■ **WHAT YOU WILL DO**
Look through the listing underneath for "dimensions", and copy every line that has it.

■ **STORED DATA**
▬▬▬▬▬▬

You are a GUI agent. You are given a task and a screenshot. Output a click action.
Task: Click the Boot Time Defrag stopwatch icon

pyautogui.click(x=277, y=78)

▬▬▬▬▬▬

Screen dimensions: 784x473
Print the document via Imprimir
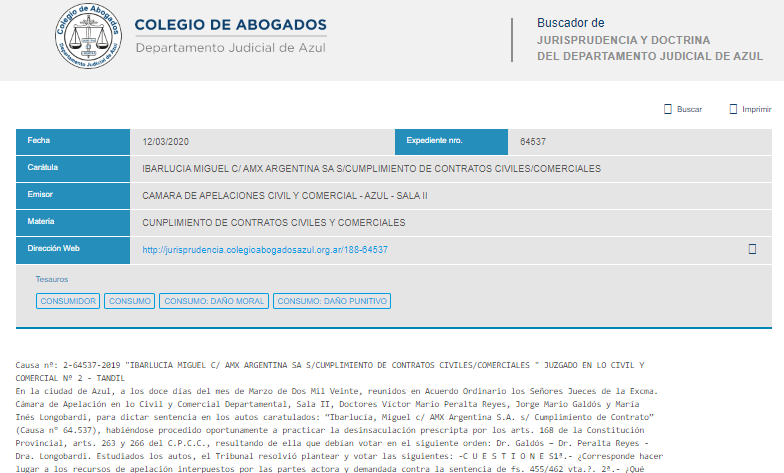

▬▬▬▬▬▬

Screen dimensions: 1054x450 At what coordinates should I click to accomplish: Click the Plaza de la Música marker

▬▬▬▬▬▬

■ **RESULT OF THE EXERCISE**
Screen dimensions: 784x473
Screen dimensions: 1054x450 At what coordinates should I click to accomplish: Click the Plaza de la Música marker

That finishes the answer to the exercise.